Eran tak menyahut selain memerhatikan Rayford memasuki kamar dengan langkah diseret. Setelah pintu menutup, Eran menghela napas berlebih. Jemarinya refleks menyentuh dada, bergumam sejenak untuk menenangkan gejolak menyebalkan di sana, kemudian beralih ke konter dapur untuk bertandang. Tak sekali pun senyum terpatri di bibir, sementara bayangan akan Rayford yang terus-menerus memikirkan Kamilla kerap berputar di benaknya, tak peduli seberapa kuat Eran mencoba menyingkirkannya.
Rasanya sedikit nyeri, tapi ... ah, sudahlah.
Eran mengacak-acak kulkas untuk mengambil bahan-bahan makanan hari ini. Selama sesaat gadis itu memandang keluar jendela. Langitnya mendung. Kenapa langit Nordale setahun belakangan sering mendung? Gadis itu pun memutuskan untuk memanggang pasta, mumpung apartemen ini memiliki oven. Ia baru saja akan mengeluarkan sekaleng pasta tomat ketika cahaya ruangan itu meredup dalam sekelebat mata.
Eran terkesiap.
Selama sesaat gadis itu berusaha memahami bahwa sumber bayangan itu tak berasal dari lampu-lampu kecil yang menggantung rendah, melainkan jendela.
Uh, apa itu?
Dengan jantung berdentam-dentam nyaring, Eran mendekat perlahan ke arah jendela. Ia tak berani mengerahkan Energinya, sebab memori akan para veiler yang mengawasinya ber-Etad semalam membuat Eran mimpi buruk. Apakah mereka sekadar mengawasi, atau sudah curiga karena ada dua hadirin yang mendadak lenyap saat pesta kedatangan tamu besar? Atau, barangkali mereka sudah mengenali gelombang Energi Eran tak peduli seberapa kuat usahanya untuk menutupi?

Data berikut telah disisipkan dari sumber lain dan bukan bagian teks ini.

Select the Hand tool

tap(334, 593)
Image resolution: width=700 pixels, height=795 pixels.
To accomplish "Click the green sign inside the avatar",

Eran merapat ke jendela, mengintip takut-takut, namun tak menemukan apa pun selain mendengar gemuruh samar dari kejauhan. Ia mencoba untuk berani mengerahkan Energinya sejenak, sekadar mengetahui sisa-sisa dari keanehan tadi, dan sontak melompat mundur saat mengenalinya.
Veiler!
Eran menyapukan pandangan ke sekeliling apartemen. Tak ada tanda-tanda yang sama. Sepertinya veiler itu sekadar lewat di luar ... tetapi apakah benar sekadar saja? Bagaimana kalau—
"Oh, Tuhan." Eran tergesa-gesa kembali ke dapur. Oh, sungguh, apakah ia ketahuan secepat ini? Oh, oh, bagaimana caranya menyampaikan ini kepada Rayford, padahal Kamilla belum juga ditemukan?